Luke and Yoder : an intertextual reading of the third gospel in the name of Christian politics

McKay, Niall (2011-12)

Thesis (MTh)--Stellenbosch University, 2011.

Thesis

ENGLISH ABSTRACT: Critical New Testament study has drawn on analytical techniques and interrogatory methods from a wide range of disciplines. In recent decades the dominance of historical and ecclesiologicallylocated approaches have been challenged by insights from literary, sociological, anthropological, cultural and ideological scholarship. These challenges have proved fruitful and opened biblical scholarship to new and generative interpretation. This plurality of interpretation has in turn challenged the reductionism of biblical scholarship, leading to the now common acknowledgement that a particular reading or reconstruction is but one of many. Unfortunately many new readings have been too tightly bound to a single method or insight. The broad interaction between these readings has been often overlooked. In contrast to this trend an epistemology of text emerging from the poststructural notion of intertextuality allows the construction of links between a range of interpretive methods. Intertextuality emerges from literary and cultural theory but spills over to make hermeneutical connections with historical, cultural and ideological theory. For the most part New Testament scholars who have appropriated the term have noted this but not thoroughly explored it. In this study an ideologically-declared overtly intertextual approach to the third canonical gospel demonstrates the interlinking hermeneutic allowed by intertextuality. John Howard Yoder's reading of the gospel of Luke underscores the development of a Christian social-ethic. This reading in turn forms the framework for the more overtly intertextual reading offered here. An intertextual reading of the New Testament Scriptures is both narratively generative and politically directive for many Christian communities.
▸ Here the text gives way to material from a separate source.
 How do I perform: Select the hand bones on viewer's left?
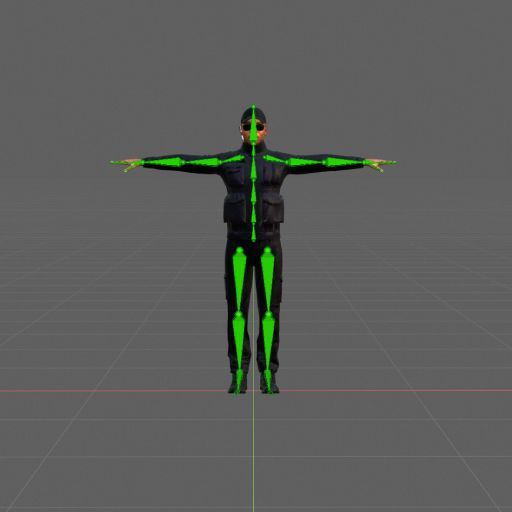[x=127, y=164]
AFRIKAANSE OPSOMMING: Kritiese Nuwe Testamentiese studies het in die verlede gebruik gemaak van analitiese tegnieke en ondervraende metodes uit ‘n wye verskeidenheid van dissiplines. Meer onlangs is die oorheersing van historiese en kerklik-gerigte benaderings uitgedaag deur insigte vanuit letterkundige, sosiologiese, antropologiese, kulturele en ideologiese dissiplines. Hierdie uitdagings het vrugbaar geblyk en het Bybelse vakkennis toeganklik gemaak vir nuwe en produktiewe interpretasies. Hierdie meervoudige interpretasies het op hul beurt weer die reduksionisme in Bybelse geleerdheid uitgedaag, wat aanleiding gegee het tot die nou algemene erkenning dat ‘n bepaalde vertolking of rekonstruksie slegs een van vele is. Die breë wisselwerking tussen sulke vertolkings word dikwels misgekyk. In teenstelling met hierdie neiging, laat ‘n epistemologie van die teks wat te voorskyn kom uit ‘n poststrukturele begrip van intertekstualiteit toe dat verbande gekonstrueer word word tussen ‘n verskeidenheid van vertolkingsmetodes. Intertekstualiteit spruit voort uit literêre en kulturele teorie, maar vorm ook hermeneutiese skakels met historiese, kulturele en ideologie kritiek. Die meeste Nuwe Testamentici wat gebruik gemaak het van hierdie term, het kennis geneem van sulke verbande, maar dit nie altyd volledig verreken nie. In hierdie studie demonstreer ‘n ideologies-verklaarde, openlik intertekstuele benadering tot die derde kanonieke evangelie die gekoppelde hermeneutiek wat toegelaat word deur intertekstualiteit. John Howard Yoder se vertolking van die Evangelie van Lukas plaas klem op die ontwikkeling van ‘n Christelike sosiale etiek. Hierdie interpretasie vorm op sy beurt weer die raamwerk vir die meer openlik intertekstuele vertolking wat hier aangebied word. ‘n Intertekstuele interpretasie van die Nuwe Testamentiese geskrifte is beide verhalend produktief asook polities rigtinggewend vir talle Christelike gemeenskappe.